— begin —
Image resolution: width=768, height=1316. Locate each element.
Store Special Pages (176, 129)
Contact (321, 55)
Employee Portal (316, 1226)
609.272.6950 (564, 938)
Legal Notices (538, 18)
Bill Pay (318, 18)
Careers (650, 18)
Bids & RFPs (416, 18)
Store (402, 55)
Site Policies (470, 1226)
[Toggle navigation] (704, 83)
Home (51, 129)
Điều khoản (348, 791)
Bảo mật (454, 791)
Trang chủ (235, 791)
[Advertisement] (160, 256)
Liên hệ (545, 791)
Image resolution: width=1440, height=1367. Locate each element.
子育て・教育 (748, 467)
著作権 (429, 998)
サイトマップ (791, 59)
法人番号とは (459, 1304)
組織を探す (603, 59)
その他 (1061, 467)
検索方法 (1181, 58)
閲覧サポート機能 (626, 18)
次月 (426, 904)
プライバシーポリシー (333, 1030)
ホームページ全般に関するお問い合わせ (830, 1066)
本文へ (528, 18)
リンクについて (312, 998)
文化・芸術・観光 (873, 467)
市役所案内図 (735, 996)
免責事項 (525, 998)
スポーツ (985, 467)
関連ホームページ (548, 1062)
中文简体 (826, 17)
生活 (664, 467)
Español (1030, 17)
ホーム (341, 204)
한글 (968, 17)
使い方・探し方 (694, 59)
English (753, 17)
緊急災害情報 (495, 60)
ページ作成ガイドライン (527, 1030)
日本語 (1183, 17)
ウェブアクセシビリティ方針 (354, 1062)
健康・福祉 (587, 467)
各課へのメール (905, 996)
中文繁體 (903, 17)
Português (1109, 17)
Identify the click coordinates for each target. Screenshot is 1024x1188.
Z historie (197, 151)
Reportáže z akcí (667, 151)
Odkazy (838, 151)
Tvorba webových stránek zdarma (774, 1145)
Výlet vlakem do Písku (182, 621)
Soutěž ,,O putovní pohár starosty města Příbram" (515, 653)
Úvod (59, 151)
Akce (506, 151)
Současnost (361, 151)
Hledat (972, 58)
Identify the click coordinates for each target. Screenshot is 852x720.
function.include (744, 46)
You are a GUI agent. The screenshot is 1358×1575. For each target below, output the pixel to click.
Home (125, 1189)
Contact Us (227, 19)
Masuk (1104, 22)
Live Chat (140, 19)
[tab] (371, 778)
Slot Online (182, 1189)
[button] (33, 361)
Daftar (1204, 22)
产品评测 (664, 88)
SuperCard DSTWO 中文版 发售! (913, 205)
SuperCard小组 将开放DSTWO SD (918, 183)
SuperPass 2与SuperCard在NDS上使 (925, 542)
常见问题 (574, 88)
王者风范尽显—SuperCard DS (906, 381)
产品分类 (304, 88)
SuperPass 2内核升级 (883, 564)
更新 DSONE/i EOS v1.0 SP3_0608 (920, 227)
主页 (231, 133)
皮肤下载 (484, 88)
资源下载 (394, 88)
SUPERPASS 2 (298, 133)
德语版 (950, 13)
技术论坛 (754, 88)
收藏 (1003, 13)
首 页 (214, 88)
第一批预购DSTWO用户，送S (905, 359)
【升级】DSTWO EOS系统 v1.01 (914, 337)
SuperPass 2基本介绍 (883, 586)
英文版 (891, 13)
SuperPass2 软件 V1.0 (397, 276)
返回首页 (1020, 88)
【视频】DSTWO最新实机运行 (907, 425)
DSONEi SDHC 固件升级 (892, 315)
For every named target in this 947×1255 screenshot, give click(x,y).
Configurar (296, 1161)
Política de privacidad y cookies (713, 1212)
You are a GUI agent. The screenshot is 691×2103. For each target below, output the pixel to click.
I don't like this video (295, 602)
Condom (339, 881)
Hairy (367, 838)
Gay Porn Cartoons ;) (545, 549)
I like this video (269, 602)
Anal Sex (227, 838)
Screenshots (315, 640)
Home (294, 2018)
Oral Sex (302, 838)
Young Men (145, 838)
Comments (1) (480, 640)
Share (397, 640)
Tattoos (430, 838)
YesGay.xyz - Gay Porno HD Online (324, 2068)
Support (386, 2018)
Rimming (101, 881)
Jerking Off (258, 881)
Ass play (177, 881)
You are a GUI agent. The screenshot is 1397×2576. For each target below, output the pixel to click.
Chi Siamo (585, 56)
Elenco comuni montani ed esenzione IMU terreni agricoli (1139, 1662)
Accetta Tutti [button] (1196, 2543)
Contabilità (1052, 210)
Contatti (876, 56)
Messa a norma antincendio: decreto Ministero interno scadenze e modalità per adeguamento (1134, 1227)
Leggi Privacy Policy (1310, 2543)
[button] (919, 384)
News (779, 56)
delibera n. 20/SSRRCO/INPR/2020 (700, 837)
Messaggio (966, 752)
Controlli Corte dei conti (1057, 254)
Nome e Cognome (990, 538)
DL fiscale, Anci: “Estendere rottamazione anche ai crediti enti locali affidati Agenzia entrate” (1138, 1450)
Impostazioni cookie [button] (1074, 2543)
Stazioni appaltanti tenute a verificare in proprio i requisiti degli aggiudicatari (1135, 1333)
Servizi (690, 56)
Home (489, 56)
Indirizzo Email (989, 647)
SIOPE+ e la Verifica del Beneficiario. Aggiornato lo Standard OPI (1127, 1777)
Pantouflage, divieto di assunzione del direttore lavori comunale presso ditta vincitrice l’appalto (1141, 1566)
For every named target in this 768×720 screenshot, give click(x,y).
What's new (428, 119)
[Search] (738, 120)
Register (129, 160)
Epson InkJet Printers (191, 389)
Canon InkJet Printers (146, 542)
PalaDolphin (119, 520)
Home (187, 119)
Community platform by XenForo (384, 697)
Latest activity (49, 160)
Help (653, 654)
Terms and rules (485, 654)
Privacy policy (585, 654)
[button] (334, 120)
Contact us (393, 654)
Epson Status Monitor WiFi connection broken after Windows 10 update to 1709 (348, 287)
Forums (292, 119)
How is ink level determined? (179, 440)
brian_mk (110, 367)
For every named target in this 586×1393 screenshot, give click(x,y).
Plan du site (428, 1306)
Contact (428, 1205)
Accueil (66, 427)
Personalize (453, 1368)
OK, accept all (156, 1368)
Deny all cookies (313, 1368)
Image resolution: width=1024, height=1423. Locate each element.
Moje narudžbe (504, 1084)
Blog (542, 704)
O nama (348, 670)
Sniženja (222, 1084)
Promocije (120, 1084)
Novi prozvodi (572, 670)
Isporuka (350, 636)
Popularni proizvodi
— end —
- Stated goal:
Please put the rows above into a JSON list of strings, one string for each line, and leave out any blank lines.

- Expected answer:
[
  "Image resolution: width=768, height=1316. Locate each element.",
  "Store Special Pages (176, 129)",
  "Contact (321, 55)",
  "Employee Portal (316, 1226)",
  "609.272.6950 (564, 938)",
  "Legal Notices (538, 18)",
  "Bill Pay (318, 18)",
  "Careers (650, 18)",
  "Bids & RFPs (416, 18)",
  "Store (402, 55)",
  "Site Policies (470, 1226)",
  "[Toggle navigation] (704, 83)",
  "Home (51, 129)",
  "Điều khoản (348, 791)",
  "Bảo mật (454, 791)",
  "Trang chủ (235, 791)",
  "[Advertisement] (160, 256)",
  "Liên hệ (545, 791)",
  "Image resolution: width=1440, height=1367. Locate each element.",
  "子育て・教育 (748, 467)",
  "著作権 (429, 998)",
  "サイトマップ (791, 59)",
  "法人番号とは (459, 1304)",
  "組織を探す (603, 59)",
  "その他 (1061, 467)",
  "検索方法 (1181, 58)",
  "閲覧サポート機能 (626, 18)",
  "次月 (426, 904)",
  "プライバシーポリシー (333, 1030)",
  "ホームページ全般に関するお問い合わせ (830, 1066)",
  "本文へ (528, 18)",
  "リンクについて (312, 998)",
  "文化・芸術・観光 (873, 467)",
  "市役所案内図 (735, 996)",
  "免責事項 (525, 998)",
  "スポーツ (985, 467)",
  "関連ホームページ (548, 1062)",
  "中文简体 (826, 17)",
  "生活 (664, 467)",
  "Español (1030, 17)",
  "ホーム (341, 204)",
  "한글 (968, 17)",
  "使い方・探し方 (694, 59)",
  "English (753, 17)",
  "緊急災害情報 (495, 60)",
  "ページ作成ガイドライン (527, 1030)",
  "日本語 (1183, 17)",
  "ウェブアクセシビリティ方針 (354, 1062)",
  "健康・福祉 (587, 467)",
  "各課へのメール (905, 996)",
  "中文繁體 (903, 17)",
  "Português (1109, 17)",
  "Identify the click coordinates for each target. Screenshot is 1024x1188.",
  "Z historie (197, 151)",
  "Reportáže z akcí (667, 151)",
  "Odkazy (838, 151)",
  "Tvorba webových stránek zdarma (774, 1145)",
  "Výlet vlakem do Písku (182, 621)",
  "Soutěž ,,O putovní pohár starosty města Příbram\" (515, 653)",
  "Úvod (59, 151)",
  "Akce (506, 151)",
  "Současnost (361, 151)",
  "Hledat (972, 58)",
  "Identify the click coordinates for each target. Screenshot is 852x720.",
  "function.include (744, 46)",
  "You are a GUI agent. The screenshot is 1358×1575. For each target below, output the pixel to click.",
  "Home (125, 1189)",
  "Contact Us (227, 19)",
  "Masuk (1104, 22)",
  "Live Chat (140, 19)",
  "[tab] (371, 778)",
  "Slot Online (182, 1189)",
  "[button] (33, 361)",
  "Daftar (1204, 22)",
  "产品评测 (664, 88)",
  "SuperCard DSTWO 中文版 发售! (913, 205)",
  "SuperCard小组 将开放DSTWO SD (918, 183)",
  "SuperPass 2与SuperCard在NDS上使 (925, 542)",
  "常见问题 (574, 88)",
  "王者风范尽显—SuperCard DS (906, 381)",
  "产品分类 (304, 88)",
  "SuperPass 2内核升级 (883, 564)",
  "更新 DSONE/i EOS v1.0 SP3_0608 (920, 227)",
  "主页 (231, 133)",
  "皮肤下载 (484, 88)",
  "资源下载 (394, 88)",
  "SUPERPASS 2 (298, 133)",
  "德语版 (950, 13)",
  "技术论坛 (754, 88)",
  "收藏 (1003, 13)",
  "首 页 (214, 88)",
  "第一批预购DSTWO用户，送S (905, 359)",
  "【升级】DSTWO EOS系统 v1.01 (914, 337)",
  "SuperPass 2基本介绍 (883, 586)",
  "英文版 (891, 13)",
  "SuperPass2 软件 V1.0 (397, 276)",
  "返回首页 (1020, 88)",
  "【视频】DSTWO最新实机运行 (907, 425)",
  "DSONEi SDHC 固件升级 (892, 315)",
  "For every named target in this 947×1255 screenshot, give click(x,y).",
  "Configurar (296, 1161)",
  "Política de privacidad y cookies (713, 1212)",
  "You are a GUI agent. The screenshot is 691×2103. For each target below, output the pixel to click.",
  "I don't like this video (295, 602)",
  "Condom (339, 881)",
  "Hairy (367, 838)",
  "Gay Porn Cartoons ;) (545, 549)",
  "I like this video (269, 602)",
  "Anal Sex (227, 838)",
  "Screenshots (315, 640)",
  "Home (294, 2018)",
  "Oral Sex (302, 838)",
  "Young Men (145, 838)",
  "Comments (1) (480, 640)",
  "Share (397, 640)",
  "Tattoos (430, 838)",
  "YesGay.xyz - Gay Porno HD Online (324, 2068)",
  "Support (386, 2018)",
  "Rimming (101, 881)",
  "Jerking Off (258, 881)",
  "Ass play (177, 881)",
  "You are a GUI agent. The screenshot is 1397×2576. For each target below, output the pixel to click.",
  "Chi Siamo (585, 56)",
  "Elenco comuni montani ed esenzione IMU terreni agricoli (1139, 1662)",
  "Accetta Tutti [button] (1196, 2543)",
  "Contabilità (1052, 210)",
  "Contatti (876, 56)",
  "Messa a norma antincendio: decreto Ministero interno scadenze e modalità per adeguamento (1134, 1227)",
  "Leggi Privacy Policy (1310, 2543)",
  "[button] (919, 384)",
  "News (779, 56)",
  "delibera n. 20/SSRRCO/INPR/2020 (700, 837)",
  "Messaggio (966, 752)",
  "Controlli Corte dei conti (1057, 254)",
  "Nome e Cognome (990, 538)",
  "DL fiscale, Anci: “Estendere rottamazione anche ai crediti enti locali affidati Agenzia entrate” (1138, 1450)",
  "Impostazioni cookie [button] (1074, 2543)",
  "Stazioni appaltanti tenute a verificare in proprio i requisiti degli aggiudicatari (1135, 1333)",
  "Servizi (690, 56)",
  "Home (489, 56)",
  "Indirizzo Email (989, 647)",
  "SIOPE+ e la Verifica del Beneficiario. Aggiornato lo Standard OPI (1127, 1777)",
  "Pantouflage, divieto di assunzione del direttore lavori comunale presso ditta vincitrice l’appalto (1141, 1566)",
  "For every named target in this 768×720 screenshot, give click(x,y).",
  "What's new (428, 119)",
  "[Search] (738, 120)",
  "Register (129, 160)",
  "Epson InkJet Printers (191, 389)",
  "Canon InkJet Printers (146, 542)",
  "PalaDolphin (119, 520)",
  "Home (187, 119)",
  "Community platform by XenForo (384, 697)",
  "Latest activity (49, 160)",
  "Help (653, 654)",
  "Terms and rules (485, 654)",
  "Privacy policy (585, 654)",
  "[button] (334, 120)",
  "Contact us (393, 654)",
  "Epson Status Monitor WiFi connection broken after Windows 10 update to 1709 (348, 287)",
  "Forums (292, 119)",
  "How is ink level determined? (179, 440)",
  "brian_mk (110, 367)",
  "For every named target in this 586×1393 screenshot, give click(x,y).",
  "Plan du site (428, 1306)",
  "Contact (428, 1205)",
  "Accueil (66, 427)",
  "Personalize (453, 1368)",
  "OK, accept all (156, 1368)",
  "Deny all cookies (313, 1368)",
  "Image resolution: width=1024, height=1423. Locate each element.",
  "Moje narudžbe (504, 1084)",
  "Blog (542, 704)",
  "O nama (348, 670)",
  "Sniženja (222, 1084)",
  "Promocije (120, 1084)",
  "Novi prozvodi (572, 670)",
  "Isporuka (350, 636)",
  "Popularni proizvodi"
]